__READING PASSAGE__.
The real conversation

Anyone could have predicted it. Make a comment about the state of blogging in South Africa by refering the winner of the SA Blog Awards and you get this:

- insults about my blog and how boring it is;
- reaffirmation about why the blog in question is so incredibly fabulous by its gang of aggro readers;
- reaffirmation of my own worries that this conversation is (again) taking place among a very small demographic of South Africa’s population and with no recognition of that fact.

All (again) diverting us away from what the real conversation should be about – and that’s where the South African blogging community is heading.

Again, this is not a 2oceansvibe bashing. I appreciate that we need diversion; I appreciate that Seth has worked really hard on his blog; it’s not my thing but that’s just me – and that’s the great thing about blogging: we can all have our ‘thing’. What I’m saying, though, is that, if we’re using the measure of happy advertisers, or most loyal readers, or even most readers, then our choices would be different. These awards shouldn’t be about blogs with the most readers. If it was, we wouldn’t be able to notice more innovative sites – that may not be raking in the cash precisely because they’re new and innovative.

I mean, surely just by looking at the awards, the people who attended the event etc, you can’t honestly say that blogging in SA is in a healthy state of diversity and growing among new audiences.

Or maybe I’m just being boring. Maybe I should just get a ‘good shag’ or go back to the ‘beach’.

28 thoughts on “The real conversation

  1. I am one of the Aggro – 2 oceans guys.
    but in all seriousness- you’re definition of what should be regarded as the “best” is slightly off colour, we are talking the Oscars vs Sundance here.
    your blog is insightfull and well thought out, kudos for that- but it’s really nothing else than sociopolitical events and dramas wrapped in your opinion and the way forward in your opinion. which is great. really.

__EXTRACTED INFORMATION__.
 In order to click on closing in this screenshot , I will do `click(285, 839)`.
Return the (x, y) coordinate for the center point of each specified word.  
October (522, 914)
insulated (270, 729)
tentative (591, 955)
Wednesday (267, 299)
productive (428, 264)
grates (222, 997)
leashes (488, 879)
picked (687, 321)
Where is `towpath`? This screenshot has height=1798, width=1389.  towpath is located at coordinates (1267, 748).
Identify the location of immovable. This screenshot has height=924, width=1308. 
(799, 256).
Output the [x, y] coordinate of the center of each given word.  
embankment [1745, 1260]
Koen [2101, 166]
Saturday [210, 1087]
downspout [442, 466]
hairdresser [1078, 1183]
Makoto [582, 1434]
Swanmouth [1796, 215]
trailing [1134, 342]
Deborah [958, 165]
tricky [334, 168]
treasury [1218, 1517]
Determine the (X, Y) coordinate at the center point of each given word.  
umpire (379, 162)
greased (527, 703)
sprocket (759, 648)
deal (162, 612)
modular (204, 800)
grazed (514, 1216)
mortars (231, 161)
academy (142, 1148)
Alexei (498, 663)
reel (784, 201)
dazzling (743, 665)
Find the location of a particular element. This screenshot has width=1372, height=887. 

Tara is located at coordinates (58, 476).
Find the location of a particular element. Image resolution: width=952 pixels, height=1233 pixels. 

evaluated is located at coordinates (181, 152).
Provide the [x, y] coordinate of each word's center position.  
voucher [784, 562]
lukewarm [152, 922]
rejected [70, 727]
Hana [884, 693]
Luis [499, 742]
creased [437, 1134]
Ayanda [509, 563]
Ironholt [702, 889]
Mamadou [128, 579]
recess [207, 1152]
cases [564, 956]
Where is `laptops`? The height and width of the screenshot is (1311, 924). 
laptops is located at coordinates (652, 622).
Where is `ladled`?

__JOB A__. According to the blog post on the SA Blog Awards, what should the real conversation be about?
__JOB B__.
Do these statements agree with the blog post on the SA Blog Awards? For each, answer yes or no and quote the deciding words.
(i) The author presents the post as an attack on 2oceansvibe.
(ii) The author believes the awards should not be about the blogs with the most readers.
(iii) The commenter compares the situation to the Oscars versus Sundance.
__JOB C__. List every response that the blog post on the SA Blog Awards says the author gets after commenting on the state of blogging by referring to the awards winner.

__COMPLETE RESPONSE A__. Where the South African blogging community is heading.

__COMPLETE RESPONSE B__.
(i) No: "Again, this is not a 2oceansvibe bashing."
(ii) Yes: "These awards shouldn’t be about blogs with the most readers."
(iii) Yes: "we are talking the Oscars vs Sundance here"

__COMPLETE RESPONSE C__.
- Insults about the author's blog and how boring it is
- Reaffirmation by the winning blog's "gang of aggro readers" of why that blog is so incredibly fabulous
- Reaffirmation of the author's worries that the conversation is taking place among a very small demographic of South Africa's population, with no recognition of that fact